Kp03重组酶介导的千碱基级DNA片段在植物细胞中的高效定点整合技术研究

《Cell Reports》：Efficient site-specific integration of kilobase-length DNA fragments in plant cells via Kp03 recombinase

【字体： 大 中 小 】 时间：2025年11月04日 来源：Cell Reports 6.9

　　

在植物遗传改良和合成生物学领域，如何将大片段外源DNA精准、高效地插入特定位点一直是技术瓶颈。传统的CRISPR-Cas9技术依赖双链断裂（DSBs）诱导的DNA修复途径，但常伴随插入缺失突变、染色体碎裂等副作用。虽然PrimeRoot编辑系统可实现11.1 kb片段的靶向插入，但其容量仍有限制。大型丝氨酸重组酶（LSRs）因其高特异性和不依赖宿主修复机制的特性，为这一难题提供了新思路。

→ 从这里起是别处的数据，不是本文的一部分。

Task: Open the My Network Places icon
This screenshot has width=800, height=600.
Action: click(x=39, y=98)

福建农林大学和天津大学的研究团队在《Cell Reports》上发表了关于Kp03重组酶在植物基因组工程中应用的重要研究成果。该研究系统评估了Kp03在植物细胞中介导大片段DNA定点整合的能力，发现其可高效整合长达27.3 kb的DNA片段，并确定了仅需15-bp的最小attB识别序列即可实现靶向整合。

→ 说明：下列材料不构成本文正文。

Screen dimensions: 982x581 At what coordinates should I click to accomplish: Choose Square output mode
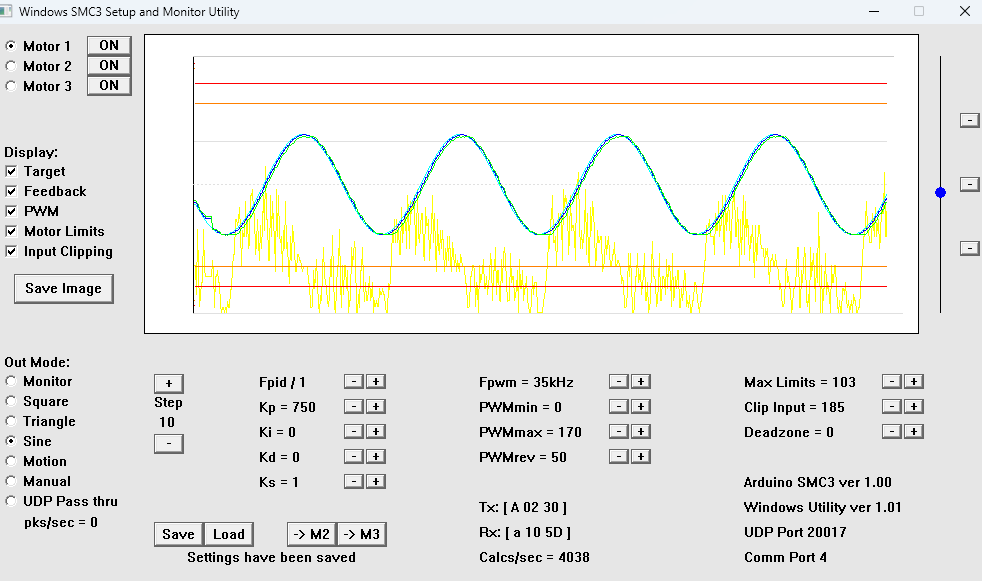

研究采用原生质体瞬时表达、qPCR定量分析、粒子轰击转化等关键技术方法，样本包括水稻品种Kitaake和拟南芥Col-0。通过构建包含Kp03表达载体、attP供体质粒和attB靶标质粒的三组分系统，在原生质体中评估重组效率；利用NM-PE系统在水稻TOR基因位点安装26-bp attB序列，验证Kp03在愈伤组织中的整合能力。

Kp03 exhibits high recombination activity in plant cells

研究人员首先设计了质粒重组实验系统：包含Kp03-GFP表达质粒、带有attP识别位点和无启动子mCherry基因的attP质粒，以及带有attB识别位点和组成型启动子的attB质粒。实验结果表明，只有当三种质粒共转染时，水稻和拟南芥原生质体中才能检测到强烈的mCherry荧光信号，且这些信号仅出现在表达Kp03-GFP的细胞中。定量分析显示，Kp03在两种植物细胞中都表现出极高的质粒重组活性，效率分别达到99.1%（水稻）和94.4%（拟南芥）。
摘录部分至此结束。